Re: [PERFORM] [GENERAL] Approach to Data Summary and Analysis

2014-04-15 Thread Chris Curvey
On Mon, Apr 14, 2014 at 12:27 PM, Robert DiFalco
robert.difa...@gmail.comwrote:

 I have several related tables that represent a call state. Let's think of
 these as phone calls to simplify things. Sometimes I need to determine the
 last time a user was called, the last time a user answered a call, or the
 last time a user completed a call.

 The basic schema is something like this:

 CREATE TABLE calls (
   id  BIGINT NOT NULL, // sequence generator
   user_id BIGINT NOT NULL,
   called  TIMESTAMPTZ NOT NULL DEFAULT CURRENT_TIMESTAMP,

   PRIMARY KEY (id),
   FOREIGN KEY (user_id) REFERENCES my_users(id) ON DELETE CASCADE
 );

 CREATE TABLE calls_answered (
   idBIGINT NOT NULL,
   answered  TIMESTAMPTZ NOT NULL DEFAULT CURRENT_TIMESTAMP,

   PRIMARY KEY (id),
   FOREIGN KEY (id) REFERENCES calls(id) ON DELETE CASCADE
 );


 And so on for calls_connected, calls_completed, call_errors, etc.

 Occasionally I will want to know things like When was the last time a
 user answered a call or How many times has a user been called.

=== Exercise aim ===
Copy the passage of the mailing-list thread on call data from "CREATE TABLE calls_answered" up to and including "calls_completed, call_errors, etc.".

=== Given entries ===
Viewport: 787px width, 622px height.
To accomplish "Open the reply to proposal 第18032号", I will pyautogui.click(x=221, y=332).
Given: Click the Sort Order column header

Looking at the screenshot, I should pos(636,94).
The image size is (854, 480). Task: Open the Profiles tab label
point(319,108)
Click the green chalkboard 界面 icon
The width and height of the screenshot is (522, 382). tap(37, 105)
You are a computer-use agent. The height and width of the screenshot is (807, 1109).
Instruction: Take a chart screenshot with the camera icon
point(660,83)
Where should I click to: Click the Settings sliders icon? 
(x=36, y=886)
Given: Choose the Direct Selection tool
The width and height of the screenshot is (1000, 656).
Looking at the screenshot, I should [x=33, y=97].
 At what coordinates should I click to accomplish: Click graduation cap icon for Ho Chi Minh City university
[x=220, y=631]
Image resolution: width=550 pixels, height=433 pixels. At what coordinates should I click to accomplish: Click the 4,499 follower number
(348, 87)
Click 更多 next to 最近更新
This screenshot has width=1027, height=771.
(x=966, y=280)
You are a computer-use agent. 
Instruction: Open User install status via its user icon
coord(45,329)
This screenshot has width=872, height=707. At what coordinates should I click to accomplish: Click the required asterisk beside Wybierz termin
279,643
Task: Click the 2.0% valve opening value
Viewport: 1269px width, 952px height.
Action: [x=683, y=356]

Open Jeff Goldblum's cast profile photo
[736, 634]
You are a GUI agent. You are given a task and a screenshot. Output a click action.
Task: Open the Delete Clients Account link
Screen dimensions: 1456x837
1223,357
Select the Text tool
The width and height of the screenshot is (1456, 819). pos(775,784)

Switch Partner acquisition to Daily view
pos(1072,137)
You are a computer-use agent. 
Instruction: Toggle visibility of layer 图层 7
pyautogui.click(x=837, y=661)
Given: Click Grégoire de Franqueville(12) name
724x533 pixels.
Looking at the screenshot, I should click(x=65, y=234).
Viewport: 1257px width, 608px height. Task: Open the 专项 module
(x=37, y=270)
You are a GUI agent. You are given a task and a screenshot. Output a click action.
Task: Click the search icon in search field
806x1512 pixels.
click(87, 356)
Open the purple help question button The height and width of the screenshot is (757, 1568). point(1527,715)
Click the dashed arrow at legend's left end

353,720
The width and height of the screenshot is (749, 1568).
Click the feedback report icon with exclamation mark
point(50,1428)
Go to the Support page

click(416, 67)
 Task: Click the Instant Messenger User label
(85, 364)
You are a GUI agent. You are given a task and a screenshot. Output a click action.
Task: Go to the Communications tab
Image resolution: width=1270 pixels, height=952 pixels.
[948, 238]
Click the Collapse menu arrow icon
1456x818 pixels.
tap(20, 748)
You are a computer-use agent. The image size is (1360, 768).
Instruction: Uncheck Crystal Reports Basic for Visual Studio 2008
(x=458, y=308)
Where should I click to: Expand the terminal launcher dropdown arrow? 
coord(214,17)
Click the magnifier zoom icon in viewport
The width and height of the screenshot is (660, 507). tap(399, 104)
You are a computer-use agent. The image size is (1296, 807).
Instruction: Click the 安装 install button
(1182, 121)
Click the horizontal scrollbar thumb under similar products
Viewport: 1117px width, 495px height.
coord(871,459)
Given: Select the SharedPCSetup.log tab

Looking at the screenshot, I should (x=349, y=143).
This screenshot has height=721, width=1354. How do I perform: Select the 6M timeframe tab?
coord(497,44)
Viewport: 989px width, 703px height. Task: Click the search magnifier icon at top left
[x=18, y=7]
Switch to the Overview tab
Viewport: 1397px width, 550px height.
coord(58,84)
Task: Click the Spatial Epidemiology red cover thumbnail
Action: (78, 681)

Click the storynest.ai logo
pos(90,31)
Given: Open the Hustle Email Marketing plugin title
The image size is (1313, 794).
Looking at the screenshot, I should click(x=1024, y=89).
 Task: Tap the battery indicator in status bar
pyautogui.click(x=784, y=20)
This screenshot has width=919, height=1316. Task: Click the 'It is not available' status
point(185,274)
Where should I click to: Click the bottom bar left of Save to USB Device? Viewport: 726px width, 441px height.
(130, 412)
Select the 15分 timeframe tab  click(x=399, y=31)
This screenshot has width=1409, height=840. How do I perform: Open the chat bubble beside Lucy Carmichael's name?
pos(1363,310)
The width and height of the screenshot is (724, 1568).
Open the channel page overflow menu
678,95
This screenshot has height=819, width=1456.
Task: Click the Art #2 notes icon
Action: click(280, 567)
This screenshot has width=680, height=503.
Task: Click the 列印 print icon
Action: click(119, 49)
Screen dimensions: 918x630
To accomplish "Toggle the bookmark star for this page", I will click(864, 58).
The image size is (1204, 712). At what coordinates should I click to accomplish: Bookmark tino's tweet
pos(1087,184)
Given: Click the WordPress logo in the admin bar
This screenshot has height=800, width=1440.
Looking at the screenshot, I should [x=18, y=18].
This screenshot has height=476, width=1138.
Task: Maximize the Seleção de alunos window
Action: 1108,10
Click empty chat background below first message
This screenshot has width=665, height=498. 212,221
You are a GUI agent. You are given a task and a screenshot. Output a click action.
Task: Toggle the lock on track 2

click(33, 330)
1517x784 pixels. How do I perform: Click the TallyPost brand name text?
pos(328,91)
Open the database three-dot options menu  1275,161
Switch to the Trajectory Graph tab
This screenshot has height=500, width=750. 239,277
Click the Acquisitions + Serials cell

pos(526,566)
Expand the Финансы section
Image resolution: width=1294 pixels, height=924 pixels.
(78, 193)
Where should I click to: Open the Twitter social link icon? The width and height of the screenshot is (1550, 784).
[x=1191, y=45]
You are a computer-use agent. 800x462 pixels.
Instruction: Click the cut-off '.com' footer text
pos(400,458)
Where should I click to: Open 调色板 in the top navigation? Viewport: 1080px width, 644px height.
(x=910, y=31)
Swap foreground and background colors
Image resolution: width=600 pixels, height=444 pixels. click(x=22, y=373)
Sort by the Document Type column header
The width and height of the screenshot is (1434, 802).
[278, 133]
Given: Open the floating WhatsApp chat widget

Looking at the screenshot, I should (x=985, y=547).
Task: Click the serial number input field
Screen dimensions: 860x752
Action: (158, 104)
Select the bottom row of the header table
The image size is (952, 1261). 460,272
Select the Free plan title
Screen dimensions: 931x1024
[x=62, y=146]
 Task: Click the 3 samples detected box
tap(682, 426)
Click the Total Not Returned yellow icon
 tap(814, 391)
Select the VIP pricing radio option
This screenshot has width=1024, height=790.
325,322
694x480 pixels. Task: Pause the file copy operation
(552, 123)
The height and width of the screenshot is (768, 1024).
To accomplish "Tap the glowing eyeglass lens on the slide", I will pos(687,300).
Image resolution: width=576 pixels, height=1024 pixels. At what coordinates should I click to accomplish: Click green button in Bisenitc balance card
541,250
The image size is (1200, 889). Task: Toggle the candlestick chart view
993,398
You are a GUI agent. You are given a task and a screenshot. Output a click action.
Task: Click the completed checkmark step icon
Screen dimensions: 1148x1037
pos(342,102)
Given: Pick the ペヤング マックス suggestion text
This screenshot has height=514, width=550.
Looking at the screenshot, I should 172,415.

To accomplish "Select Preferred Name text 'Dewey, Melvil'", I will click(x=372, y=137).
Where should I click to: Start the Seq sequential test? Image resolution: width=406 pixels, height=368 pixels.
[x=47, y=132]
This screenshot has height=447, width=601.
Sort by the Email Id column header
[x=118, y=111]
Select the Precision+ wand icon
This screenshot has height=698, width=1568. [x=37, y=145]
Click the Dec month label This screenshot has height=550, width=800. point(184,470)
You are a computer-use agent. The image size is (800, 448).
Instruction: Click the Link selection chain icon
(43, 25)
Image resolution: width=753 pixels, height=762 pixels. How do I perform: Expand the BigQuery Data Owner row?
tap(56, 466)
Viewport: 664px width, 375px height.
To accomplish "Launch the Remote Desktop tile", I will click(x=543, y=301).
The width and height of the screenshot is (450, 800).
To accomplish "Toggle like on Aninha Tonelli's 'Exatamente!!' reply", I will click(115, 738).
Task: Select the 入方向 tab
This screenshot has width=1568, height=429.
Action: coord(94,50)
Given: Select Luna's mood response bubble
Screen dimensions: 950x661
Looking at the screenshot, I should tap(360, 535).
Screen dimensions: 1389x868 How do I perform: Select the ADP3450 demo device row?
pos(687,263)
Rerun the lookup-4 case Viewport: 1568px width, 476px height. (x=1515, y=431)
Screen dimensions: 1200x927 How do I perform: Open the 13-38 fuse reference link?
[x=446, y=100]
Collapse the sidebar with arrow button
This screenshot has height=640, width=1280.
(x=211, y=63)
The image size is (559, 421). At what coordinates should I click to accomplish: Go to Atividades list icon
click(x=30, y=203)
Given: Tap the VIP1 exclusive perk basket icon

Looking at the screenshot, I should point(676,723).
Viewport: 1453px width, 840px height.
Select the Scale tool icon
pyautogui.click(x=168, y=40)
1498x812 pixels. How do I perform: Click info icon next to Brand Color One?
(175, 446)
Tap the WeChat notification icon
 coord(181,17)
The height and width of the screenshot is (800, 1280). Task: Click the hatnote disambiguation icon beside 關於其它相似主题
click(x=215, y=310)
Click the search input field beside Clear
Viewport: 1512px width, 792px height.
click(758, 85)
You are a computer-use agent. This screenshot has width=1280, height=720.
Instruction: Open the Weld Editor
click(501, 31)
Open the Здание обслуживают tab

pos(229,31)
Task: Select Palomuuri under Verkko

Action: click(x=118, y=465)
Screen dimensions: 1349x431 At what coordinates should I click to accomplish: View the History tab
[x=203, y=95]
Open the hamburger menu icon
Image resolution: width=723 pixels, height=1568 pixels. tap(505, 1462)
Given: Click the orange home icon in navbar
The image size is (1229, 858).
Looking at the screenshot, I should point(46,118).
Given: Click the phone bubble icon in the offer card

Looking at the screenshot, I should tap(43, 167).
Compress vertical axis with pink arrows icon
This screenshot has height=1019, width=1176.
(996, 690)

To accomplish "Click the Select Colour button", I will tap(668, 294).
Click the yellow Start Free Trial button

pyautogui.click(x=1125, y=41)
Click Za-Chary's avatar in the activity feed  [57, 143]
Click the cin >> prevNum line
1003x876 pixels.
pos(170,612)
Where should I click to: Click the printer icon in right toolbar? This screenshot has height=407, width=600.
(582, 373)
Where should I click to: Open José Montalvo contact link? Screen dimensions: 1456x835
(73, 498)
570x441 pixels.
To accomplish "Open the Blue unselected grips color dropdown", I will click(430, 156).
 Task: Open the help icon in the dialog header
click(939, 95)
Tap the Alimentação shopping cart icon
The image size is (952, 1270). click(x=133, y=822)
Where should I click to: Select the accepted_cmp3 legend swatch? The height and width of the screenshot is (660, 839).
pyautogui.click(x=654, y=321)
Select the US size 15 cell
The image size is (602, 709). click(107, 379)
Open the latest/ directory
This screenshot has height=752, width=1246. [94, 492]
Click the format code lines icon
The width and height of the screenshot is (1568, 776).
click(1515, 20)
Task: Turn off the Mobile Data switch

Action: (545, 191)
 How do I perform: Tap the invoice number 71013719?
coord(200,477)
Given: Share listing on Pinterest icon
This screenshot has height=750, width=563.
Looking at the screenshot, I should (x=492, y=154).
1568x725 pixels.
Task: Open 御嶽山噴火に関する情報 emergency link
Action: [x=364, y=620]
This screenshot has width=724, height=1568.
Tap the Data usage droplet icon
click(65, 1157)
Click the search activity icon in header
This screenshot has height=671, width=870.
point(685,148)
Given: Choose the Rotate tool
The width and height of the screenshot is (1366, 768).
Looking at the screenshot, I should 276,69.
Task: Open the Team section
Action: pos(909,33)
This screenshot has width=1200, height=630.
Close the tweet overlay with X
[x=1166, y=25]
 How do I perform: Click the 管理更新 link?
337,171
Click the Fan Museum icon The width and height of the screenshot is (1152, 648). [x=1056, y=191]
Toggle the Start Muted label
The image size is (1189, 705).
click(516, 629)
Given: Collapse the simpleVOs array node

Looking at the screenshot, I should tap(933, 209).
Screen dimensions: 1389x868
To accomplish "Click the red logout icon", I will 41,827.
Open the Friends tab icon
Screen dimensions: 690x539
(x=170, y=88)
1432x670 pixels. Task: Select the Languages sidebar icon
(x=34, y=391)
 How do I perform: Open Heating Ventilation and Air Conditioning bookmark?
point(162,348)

=== Exercise result ===
CREATE TABLE calls_answered (
   idBIGINT NOT NULL,
   answered  TIMESTAMPTZ NOT NULL DEFAULT CURRENT_TIMESTAMP,

   PRIMARY KEY (id),
   FOREIGN KEY (id) REFERENCES calls(id) ON DELETE CASCADE
 );


 And so on for calls_connected, calls_completed, call_errors, etc.